0272 - **Request payload**: `{}`
0273 - **Response**: Dictionary of command names and descriptions
0274
0275 #### get_agent_liveness
0276 Reports agent liveness based on recent heartbeats.
0277 - **Request payload**: `{}`
0278 - **Response**: Dictionary mapping agent names to 'alive'/'dead' status
0279
0280 #### heartbeat (Notification)
0281 Agent sends to signal it's active (no response expected).

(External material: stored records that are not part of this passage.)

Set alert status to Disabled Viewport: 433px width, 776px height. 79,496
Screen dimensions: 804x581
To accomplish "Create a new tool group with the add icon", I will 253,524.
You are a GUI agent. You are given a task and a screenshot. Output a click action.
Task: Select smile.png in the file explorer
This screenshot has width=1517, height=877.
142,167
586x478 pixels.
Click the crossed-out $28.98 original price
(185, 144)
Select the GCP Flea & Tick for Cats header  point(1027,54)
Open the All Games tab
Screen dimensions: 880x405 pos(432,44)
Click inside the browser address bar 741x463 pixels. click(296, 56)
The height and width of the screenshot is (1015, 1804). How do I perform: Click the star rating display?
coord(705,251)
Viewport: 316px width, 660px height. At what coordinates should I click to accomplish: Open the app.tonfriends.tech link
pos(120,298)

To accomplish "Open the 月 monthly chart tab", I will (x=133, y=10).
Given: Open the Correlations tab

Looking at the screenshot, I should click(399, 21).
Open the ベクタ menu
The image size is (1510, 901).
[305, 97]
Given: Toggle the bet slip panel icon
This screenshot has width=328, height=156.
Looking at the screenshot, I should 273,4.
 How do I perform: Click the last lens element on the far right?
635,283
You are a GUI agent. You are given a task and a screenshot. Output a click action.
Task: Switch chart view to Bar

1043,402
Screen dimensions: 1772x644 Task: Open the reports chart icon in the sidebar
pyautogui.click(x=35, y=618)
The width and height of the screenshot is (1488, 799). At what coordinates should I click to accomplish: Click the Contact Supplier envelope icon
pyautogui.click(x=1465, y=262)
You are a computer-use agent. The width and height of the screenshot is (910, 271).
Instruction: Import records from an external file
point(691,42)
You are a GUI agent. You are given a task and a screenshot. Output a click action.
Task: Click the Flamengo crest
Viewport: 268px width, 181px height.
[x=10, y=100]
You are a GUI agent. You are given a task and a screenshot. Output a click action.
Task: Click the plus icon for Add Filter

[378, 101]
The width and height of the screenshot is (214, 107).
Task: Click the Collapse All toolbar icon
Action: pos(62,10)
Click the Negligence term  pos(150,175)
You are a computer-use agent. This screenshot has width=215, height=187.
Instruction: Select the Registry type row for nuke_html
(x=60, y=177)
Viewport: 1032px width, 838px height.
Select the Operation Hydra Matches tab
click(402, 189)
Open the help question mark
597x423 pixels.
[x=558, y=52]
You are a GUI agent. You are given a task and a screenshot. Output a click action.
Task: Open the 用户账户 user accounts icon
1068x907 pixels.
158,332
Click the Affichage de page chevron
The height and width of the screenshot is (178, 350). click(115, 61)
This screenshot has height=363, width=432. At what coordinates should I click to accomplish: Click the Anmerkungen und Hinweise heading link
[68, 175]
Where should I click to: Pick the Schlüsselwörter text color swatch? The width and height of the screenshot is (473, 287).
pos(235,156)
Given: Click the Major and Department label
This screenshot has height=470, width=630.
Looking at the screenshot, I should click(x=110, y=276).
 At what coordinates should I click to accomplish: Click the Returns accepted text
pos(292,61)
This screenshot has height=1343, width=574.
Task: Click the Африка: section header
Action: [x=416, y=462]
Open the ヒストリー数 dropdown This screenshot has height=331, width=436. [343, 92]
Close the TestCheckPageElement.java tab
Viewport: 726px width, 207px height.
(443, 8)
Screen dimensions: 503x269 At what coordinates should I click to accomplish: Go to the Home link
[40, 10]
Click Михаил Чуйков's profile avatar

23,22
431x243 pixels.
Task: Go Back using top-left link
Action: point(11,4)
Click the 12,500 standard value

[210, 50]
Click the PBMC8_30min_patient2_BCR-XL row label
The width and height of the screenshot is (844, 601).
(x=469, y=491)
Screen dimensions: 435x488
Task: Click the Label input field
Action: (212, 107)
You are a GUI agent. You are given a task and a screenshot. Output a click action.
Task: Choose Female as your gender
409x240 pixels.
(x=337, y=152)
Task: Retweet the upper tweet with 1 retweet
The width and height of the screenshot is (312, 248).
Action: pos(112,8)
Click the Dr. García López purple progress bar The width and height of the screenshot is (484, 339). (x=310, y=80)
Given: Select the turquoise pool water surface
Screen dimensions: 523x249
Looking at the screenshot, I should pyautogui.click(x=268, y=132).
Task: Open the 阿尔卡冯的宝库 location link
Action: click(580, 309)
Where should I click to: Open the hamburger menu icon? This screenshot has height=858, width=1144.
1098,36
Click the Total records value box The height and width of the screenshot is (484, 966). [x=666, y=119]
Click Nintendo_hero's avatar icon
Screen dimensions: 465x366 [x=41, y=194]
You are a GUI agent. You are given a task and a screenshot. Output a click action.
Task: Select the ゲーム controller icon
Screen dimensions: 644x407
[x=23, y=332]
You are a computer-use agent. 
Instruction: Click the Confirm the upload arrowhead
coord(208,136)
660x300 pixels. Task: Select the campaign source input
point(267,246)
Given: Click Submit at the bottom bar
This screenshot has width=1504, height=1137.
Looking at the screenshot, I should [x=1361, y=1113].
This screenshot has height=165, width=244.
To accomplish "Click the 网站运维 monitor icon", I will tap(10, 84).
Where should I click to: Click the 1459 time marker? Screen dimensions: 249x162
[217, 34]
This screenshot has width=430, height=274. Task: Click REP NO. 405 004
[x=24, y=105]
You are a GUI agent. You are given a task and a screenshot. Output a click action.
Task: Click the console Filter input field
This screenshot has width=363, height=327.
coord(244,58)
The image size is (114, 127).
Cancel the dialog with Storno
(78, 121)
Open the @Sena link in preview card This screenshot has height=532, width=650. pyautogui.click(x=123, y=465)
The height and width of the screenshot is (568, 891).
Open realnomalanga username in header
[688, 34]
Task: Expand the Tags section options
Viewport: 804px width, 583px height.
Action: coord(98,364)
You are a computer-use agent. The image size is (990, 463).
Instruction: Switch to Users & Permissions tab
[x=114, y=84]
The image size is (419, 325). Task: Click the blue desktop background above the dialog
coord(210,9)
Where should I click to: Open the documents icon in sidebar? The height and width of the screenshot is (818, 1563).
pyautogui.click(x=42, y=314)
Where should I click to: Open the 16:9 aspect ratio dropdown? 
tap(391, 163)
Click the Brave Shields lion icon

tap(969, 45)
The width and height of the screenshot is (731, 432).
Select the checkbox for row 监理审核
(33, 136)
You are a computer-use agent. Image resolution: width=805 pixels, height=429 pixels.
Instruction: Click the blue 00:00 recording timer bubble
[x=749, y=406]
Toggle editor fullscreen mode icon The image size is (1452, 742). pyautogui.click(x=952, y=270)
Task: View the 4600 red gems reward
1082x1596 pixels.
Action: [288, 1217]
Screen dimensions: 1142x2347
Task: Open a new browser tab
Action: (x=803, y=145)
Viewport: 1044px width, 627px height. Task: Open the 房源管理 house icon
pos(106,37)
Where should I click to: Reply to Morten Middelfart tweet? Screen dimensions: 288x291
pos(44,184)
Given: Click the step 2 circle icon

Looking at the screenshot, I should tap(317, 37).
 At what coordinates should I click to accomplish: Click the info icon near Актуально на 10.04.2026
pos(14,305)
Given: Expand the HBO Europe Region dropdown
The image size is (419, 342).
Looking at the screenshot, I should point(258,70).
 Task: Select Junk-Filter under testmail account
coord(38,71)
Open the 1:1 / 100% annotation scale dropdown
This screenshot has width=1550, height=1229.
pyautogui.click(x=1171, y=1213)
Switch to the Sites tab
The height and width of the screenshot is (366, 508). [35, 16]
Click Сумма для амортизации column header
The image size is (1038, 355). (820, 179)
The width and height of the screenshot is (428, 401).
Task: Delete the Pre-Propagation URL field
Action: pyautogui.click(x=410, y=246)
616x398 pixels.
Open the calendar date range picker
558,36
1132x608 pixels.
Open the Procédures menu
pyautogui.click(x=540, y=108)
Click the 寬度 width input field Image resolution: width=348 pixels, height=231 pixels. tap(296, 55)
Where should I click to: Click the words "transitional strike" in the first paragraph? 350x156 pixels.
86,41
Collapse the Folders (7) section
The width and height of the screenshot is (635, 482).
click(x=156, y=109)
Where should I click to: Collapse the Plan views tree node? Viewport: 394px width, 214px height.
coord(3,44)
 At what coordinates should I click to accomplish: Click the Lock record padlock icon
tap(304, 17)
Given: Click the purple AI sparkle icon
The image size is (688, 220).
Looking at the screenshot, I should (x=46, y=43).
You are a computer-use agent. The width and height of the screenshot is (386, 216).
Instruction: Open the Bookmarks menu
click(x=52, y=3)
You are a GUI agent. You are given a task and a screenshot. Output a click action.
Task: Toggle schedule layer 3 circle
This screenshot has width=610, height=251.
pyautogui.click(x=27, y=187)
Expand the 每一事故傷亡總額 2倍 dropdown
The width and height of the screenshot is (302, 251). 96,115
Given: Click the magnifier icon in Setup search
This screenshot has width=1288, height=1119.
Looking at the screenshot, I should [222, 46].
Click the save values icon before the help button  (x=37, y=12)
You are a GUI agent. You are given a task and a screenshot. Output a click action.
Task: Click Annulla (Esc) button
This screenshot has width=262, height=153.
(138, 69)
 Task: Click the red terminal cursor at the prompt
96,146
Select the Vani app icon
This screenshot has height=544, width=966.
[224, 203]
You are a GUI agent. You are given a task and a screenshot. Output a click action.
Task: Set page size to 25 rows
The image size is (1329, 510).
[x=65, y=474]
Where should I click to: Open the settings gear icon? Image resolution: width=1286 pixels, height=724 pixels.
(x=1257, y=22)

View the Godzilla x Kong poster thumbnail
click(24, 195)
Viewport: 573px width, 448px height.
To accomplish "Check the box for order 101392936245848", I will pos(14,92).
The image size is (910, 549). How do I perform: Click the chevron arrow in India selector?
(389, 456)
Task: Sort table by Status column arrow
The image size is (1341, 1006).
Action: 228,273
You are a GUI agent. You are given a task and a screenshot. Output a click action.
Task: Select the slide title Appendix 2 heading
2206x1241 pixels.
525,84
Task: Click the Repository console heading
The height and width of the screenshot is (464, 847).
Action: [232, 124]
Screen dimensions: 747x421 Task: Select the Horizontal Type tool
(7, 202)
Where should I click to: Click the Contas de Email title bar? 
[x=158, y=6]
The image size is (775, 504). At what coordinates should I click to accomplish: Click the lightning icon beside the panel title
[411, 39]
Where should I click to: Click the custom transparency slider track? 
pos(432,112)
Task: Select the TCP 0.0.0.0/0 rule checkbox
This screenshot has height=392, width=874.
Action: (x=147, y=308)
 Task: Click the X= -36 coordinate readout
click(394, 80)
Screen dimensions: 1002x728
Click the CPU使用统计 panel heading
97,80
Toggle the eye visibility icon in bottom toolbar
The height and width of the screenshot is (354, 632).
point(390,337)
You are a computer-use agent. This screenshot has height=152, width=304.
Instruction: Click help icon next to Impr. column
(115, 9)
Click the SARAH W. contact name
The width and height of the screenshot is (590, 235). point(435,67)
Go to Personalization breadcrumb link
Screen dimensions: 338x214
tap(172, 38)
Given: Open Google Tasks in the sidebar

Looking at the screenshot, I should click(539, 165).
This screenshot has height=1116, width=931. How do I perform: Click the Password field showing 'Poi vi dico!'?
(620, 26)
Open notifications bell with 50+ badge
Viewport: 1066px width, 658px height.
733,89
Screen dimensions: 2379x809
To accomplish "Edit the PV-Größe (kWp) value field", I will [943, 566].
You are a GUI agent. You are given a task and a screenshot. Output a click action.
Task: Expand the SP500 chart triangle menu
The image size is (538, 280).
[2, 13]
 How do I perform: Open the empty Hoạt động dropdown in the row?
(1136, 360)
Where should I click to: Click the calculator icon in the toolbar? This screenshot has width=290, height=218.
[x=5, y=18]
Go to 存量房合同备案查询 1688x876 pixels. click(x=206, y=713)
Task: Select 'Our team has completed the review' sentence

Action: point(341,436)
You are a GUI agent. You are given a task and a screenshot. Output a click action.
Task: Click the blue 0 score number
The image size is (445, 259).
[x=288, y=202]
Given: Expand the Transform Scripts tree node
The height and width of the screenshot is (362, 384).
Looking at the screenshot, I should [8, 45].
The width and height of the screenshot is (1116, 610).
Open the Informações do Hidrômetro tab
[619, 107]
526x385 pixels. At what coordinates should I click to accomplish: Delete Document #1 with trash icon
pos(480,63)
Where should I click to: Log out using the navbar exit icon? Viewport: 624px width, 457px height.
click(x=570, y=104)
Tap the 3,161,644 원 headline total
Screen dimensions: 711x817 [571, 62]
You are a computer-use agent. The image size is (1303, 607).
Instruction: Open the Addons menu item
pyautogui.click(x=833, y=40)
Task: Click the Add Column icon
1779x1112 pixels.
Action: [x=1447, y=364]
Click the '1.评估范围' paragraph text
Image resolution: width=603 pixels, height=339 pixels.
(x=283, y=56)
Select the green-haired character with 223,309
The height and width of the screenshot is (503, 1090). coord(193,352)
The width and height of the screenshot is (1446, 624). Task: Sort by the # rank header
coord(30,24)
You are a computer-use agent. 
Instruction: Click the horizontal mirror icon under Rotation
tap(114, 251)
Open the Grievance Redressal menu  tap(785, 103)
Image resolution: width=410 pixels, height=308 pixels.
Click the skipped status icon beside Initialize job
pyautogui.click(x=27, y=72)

0282 - **Payload**: `{"name": "agent-name", "timestamp": "iso-8601-timestamp", "status": "OK"}`
0283
0284 ## Agent Integration
0285
0286 ### REST Logging
0287
0288 Agents can send logs using the `swf-common-lib` package:
0289
0290 ```python
0291 import logging
0292 from swf_common_lib.rest_logging import setup_rest_logging
0293
0294 # Setup - the infrastructure handles URLs automatically
0295 logger = setup_rest_logging(
0296 app_name='my_agent',
0297 instance_name='agent_001'
0298 )
0299
0300 # Use standard Python logging
0301 logger.info("Agent started")
0302 logger.error("Processing failed")
0303 ```
0304
0305 ### Logging Endpoint
0306
0307 - **URL**: `/api/logs/`
0308 - **Method**: POST
0309 - **Authentication**: None required
0310 - **Content-Type**: `application/json`
0311
0312 Example log entry:
0313 ```json
0314 {
0315 "app_name": "data_agent",
0316 "instance_name": "agent_001",
0317 "timestamp": "2025-01-15T10:30:00.000Z",
0318 "level": 20,
0319 "levelname": "INFO",
0320 "message": "Processing file batch 1/10",
0321 "module": "data_processor",
0322 "funcname": "process_batch",
0323 "lineno": 45,
0324 "process": 1234,
0325 "thread": 5678
0326 }
0327 ```
0328
0329 ## Management Commands
0330
0331 - `createsuperuser` - Create admin user
0332 - `get_token <username> [--create-user]` - Generate API token
0333
0334 ## Error Handling
0335
0336 ### HTTP Status Codes
0337 - `200` - Success
0338 - `201` - Created
0339 - `400` - Bad Request
0340 - `401` - Unauthorized
0341 - `403` - Forbidden
0342 - `404` - Not Found
0343 - `500` - Internal Server Error
0344
0345 ### MCP Error Codes
0346 - `4000` - Invalid request format
0347 - `4001` - Missing mcp_version field
0348 - `4002` - Unsupported MCP version
0349 - `4004` - Unknown command
0350 - `5000` - Internal server error
0351
0352 For detailed API schemas and examples, see the interactive documentation at `https://pandaserver02.sdcc.bnl.gov/swf-monitor/api/schema/swagger-ui/`.